また、現在でも未だに人気の衰えない「トムとジェリー」。毎回ワクワクしながら見ていた。
30分枠の中に3本の作品が放映されていたが、2本目に“ドルーピー”という犬が主役の作品が放映されることがあった。私はこのドルーピー作品がトムとジェリーよりも好きだった。
ドルーピーの声は浪曲師の玉川良一が吹き替えており、ドルーピーのボヤキにピッタリの声だった。
ドルーピーの声は浪曲師の玉川良一が吹き替えており、ドルーピーのボヤキにピッタリの声だった。
その他にも「ポパイ」もよく見た。
普段は弱いが、荒くれのブルートからオリーブを助ける為、ほうれん草の缶詰を食べて強くなるというのが毎回のお決まりのストーリーだった。
今振り返ると、ポパイもオリーブも、ヒーロー、ヒロインでありながら、美男美女からおよそかけ離れた風貌だったけれど、人気のアニメだった。
その他にも、海外アニメは「宇宙怪人ゴースト」「スーパースリー」「ドボチョン一家」等も見ていた。
海外ドラマは「三ばか大将」を父がよく見て笑っていた。
映画「バック・トゥ・ザ・フューチャー」で、過去に戻ったマーティが親戚の家に行ったシーンがある。
テレビに白黒の番組が映っていたが、その番組こそ「三ばか大将」では無かったかと思っているのだが、違うだろうか?劇中、マーティが「再放送で見た」と言うのだが、親戚は「始まったばかりの新番組だ」と説明するシーンだ。
テレビドラマは賢いコリー犬が活躍する「名犬ラッシー」や「ビーバーちゃん」「奥様は魔女」「ザ・モンキーズ」も好んで見ていた。
また、愛川欽也が吹き替えをしていた私の大好きだった「幽霊探偵ホップカーク」。

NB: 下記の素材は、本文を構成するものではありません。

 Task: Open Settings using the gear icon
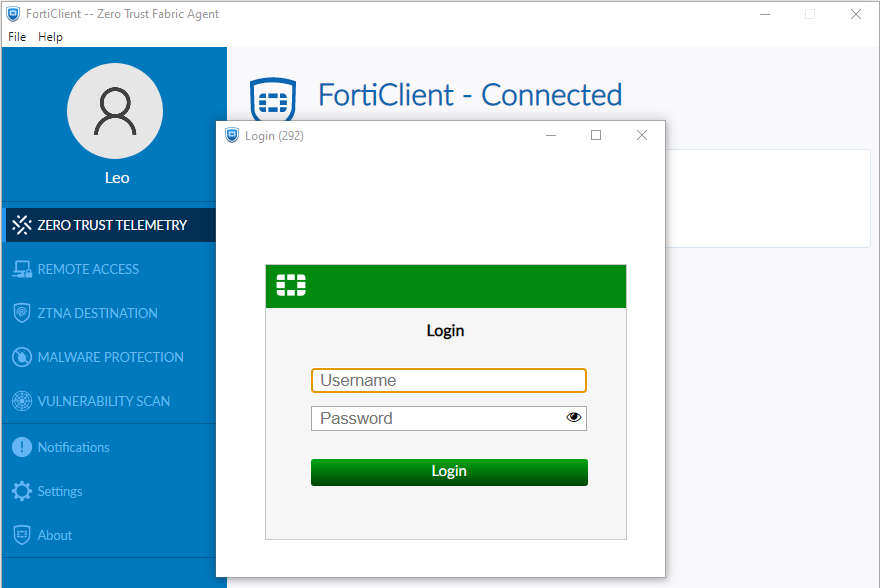click(x=22, y=491)
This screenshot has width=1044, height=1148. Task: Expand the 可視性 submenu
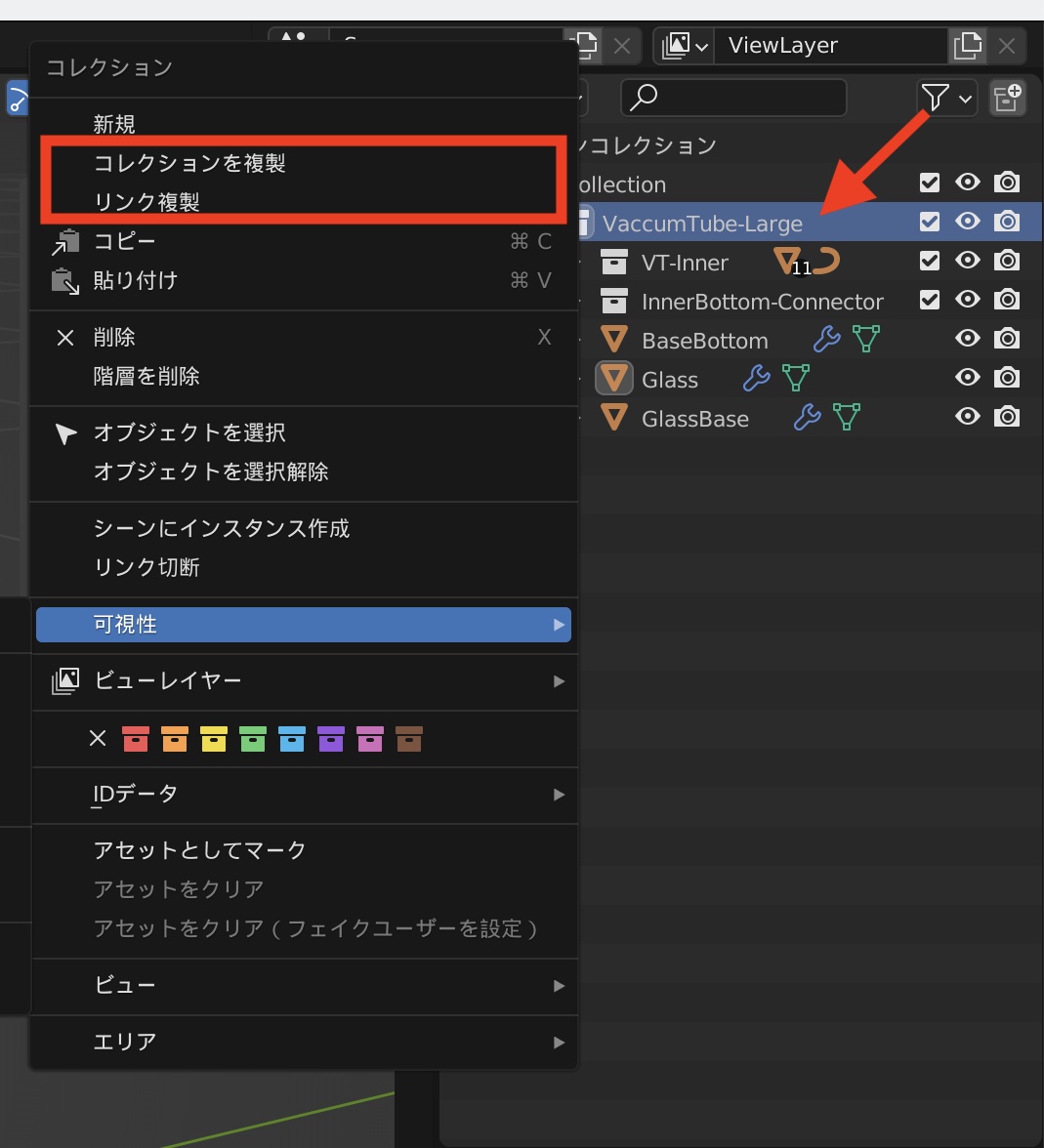click(x=303, y=625)
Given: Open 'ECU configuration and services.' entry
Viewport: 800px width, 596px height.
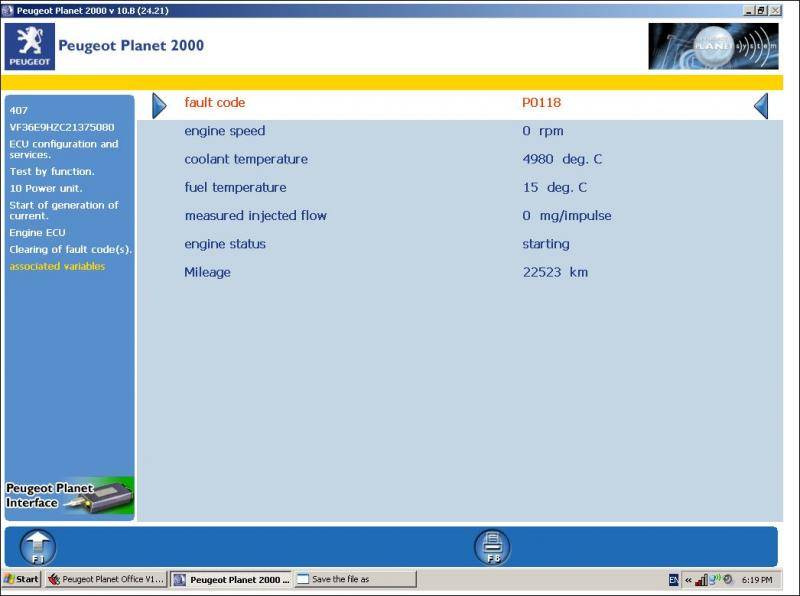Looking at the screenshot, I should tap(64, 149).
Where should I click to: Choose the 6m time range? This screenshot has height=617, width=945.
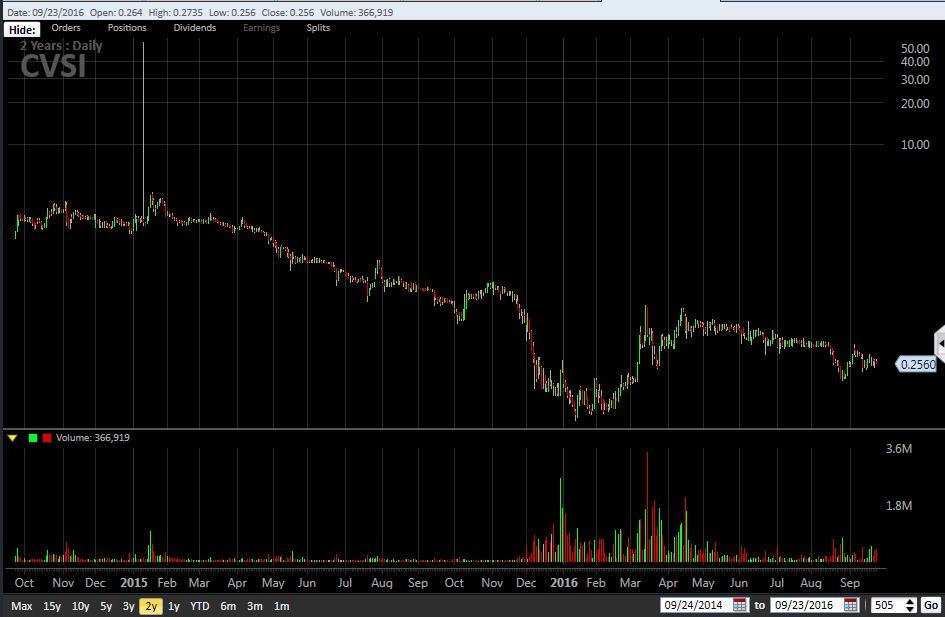228,606
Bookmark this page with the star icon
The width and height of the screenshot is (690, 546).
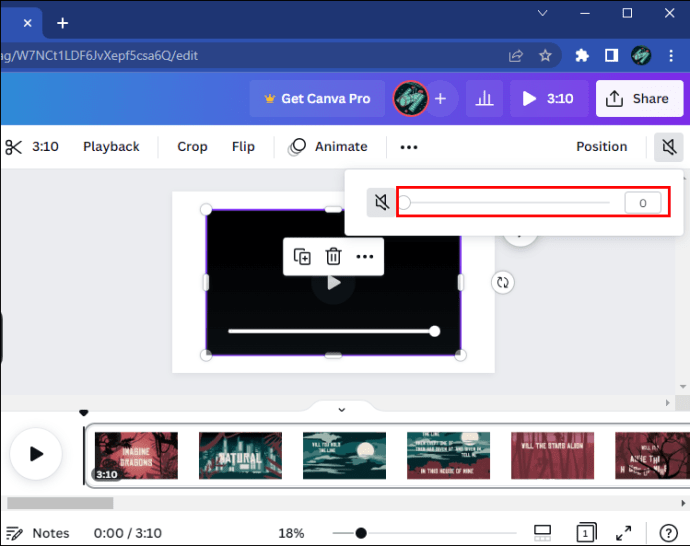tap(545, 56)
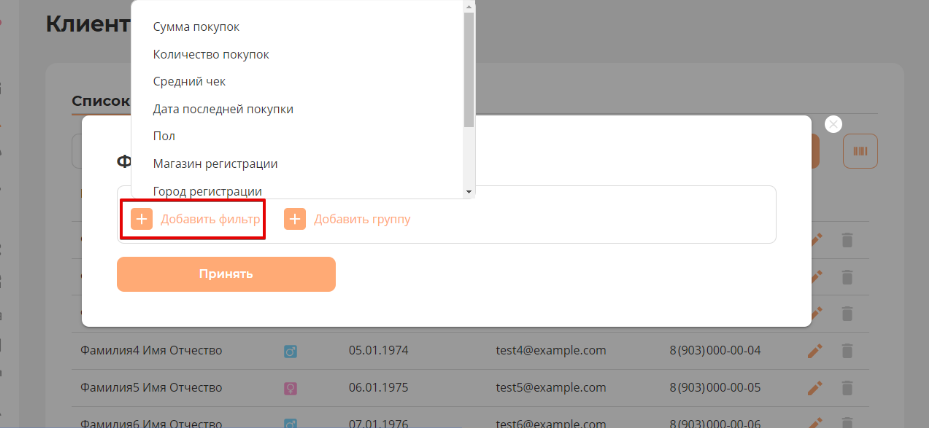
Task: Choose the Пол filter option
Action: 164,135

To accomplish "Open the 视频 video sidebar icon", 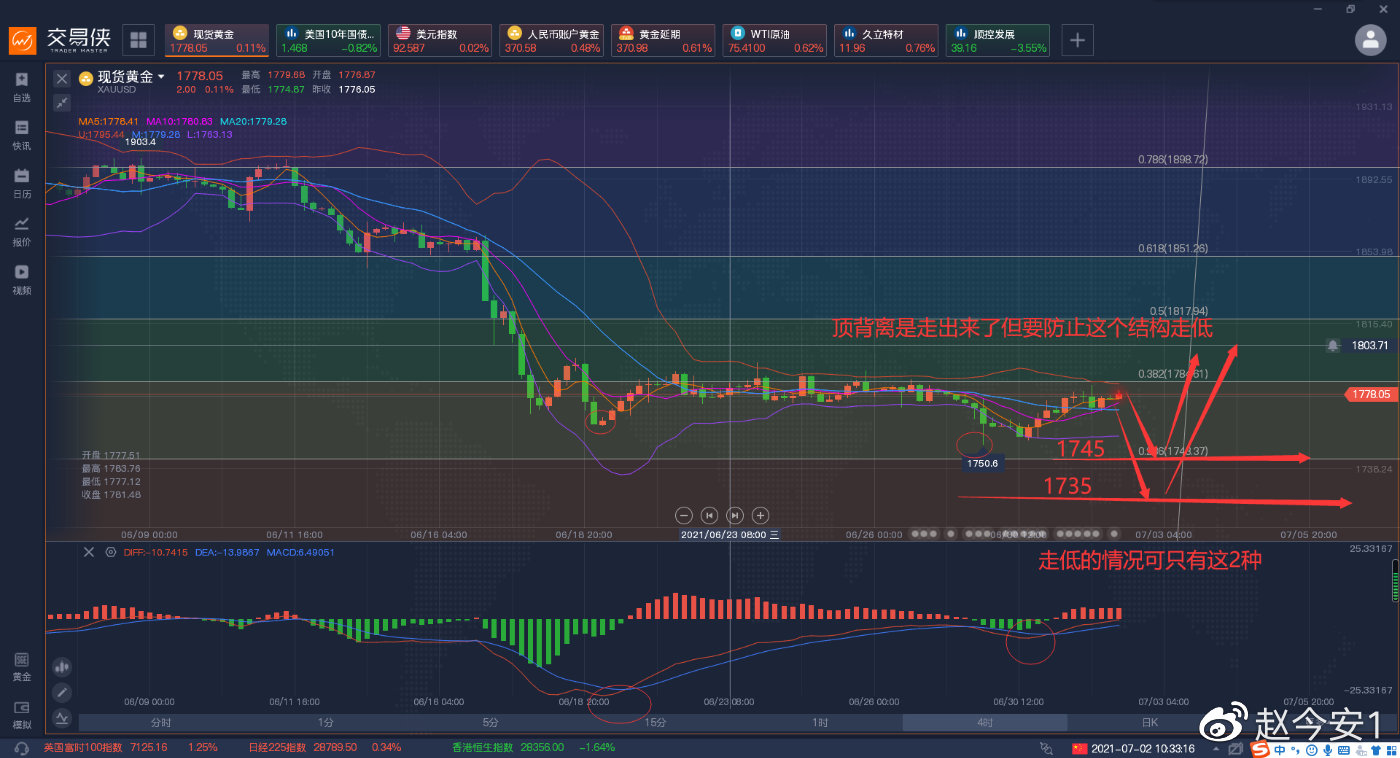I will 22,279.
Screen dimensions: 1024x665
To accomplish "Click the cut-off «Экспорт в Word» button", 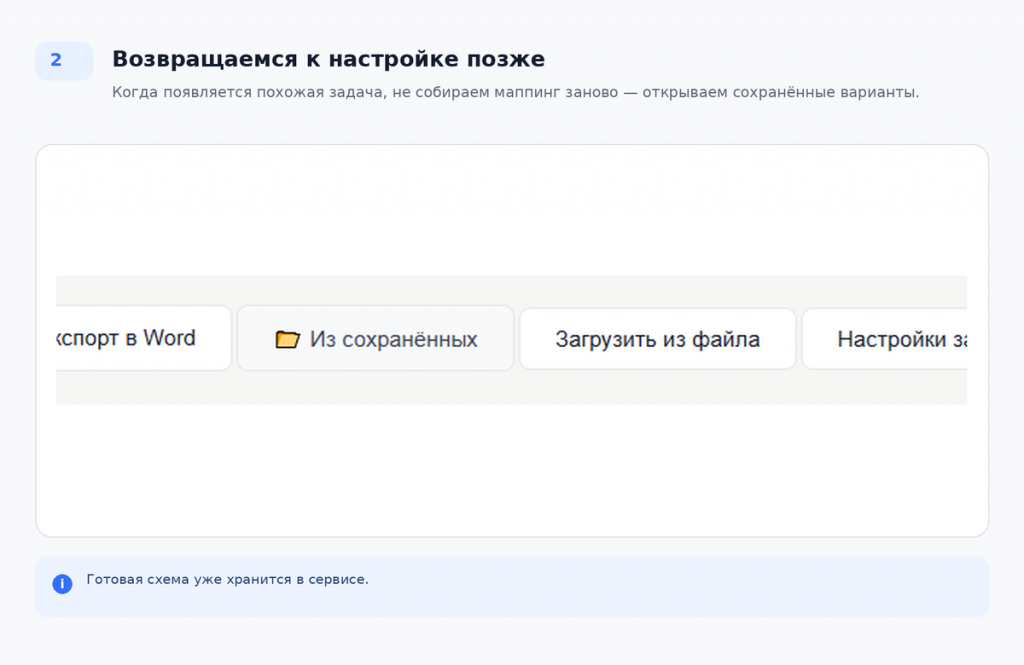I will [x=144, y=338].
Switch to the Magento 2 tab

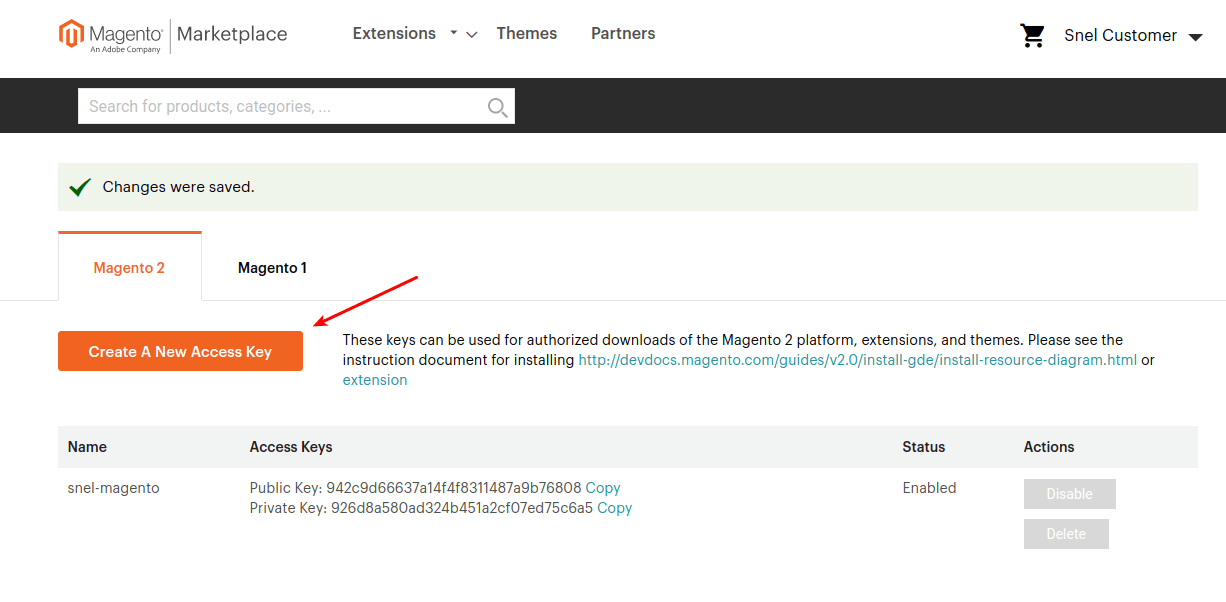[x=129, y=268]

このドラマは短期間だったせいか、同世代の人でも知らない人が多く、思い出話が出来ないのが残念だった。
現在は、テレビのチャンネルも番組数も多いが、それ以上にネット上の動画も溢れている。今の若者たちは、いわゆるバズった番組や動画が共有されて、将来の思い出話になるのだろうか。
今でこそ、テレビは視聴者離れが甚だしいようだが、子供の頃はテレビに多くの夢を与えられた。
テレビの行く末を案じながら、私は今でもテレビが大好きだ。
最近は上質なテレビドラマも多く、楽しみにしている。
そんな私は、まだまだ“テレビっ子”もとい“テレビ婆”といったところだろうか。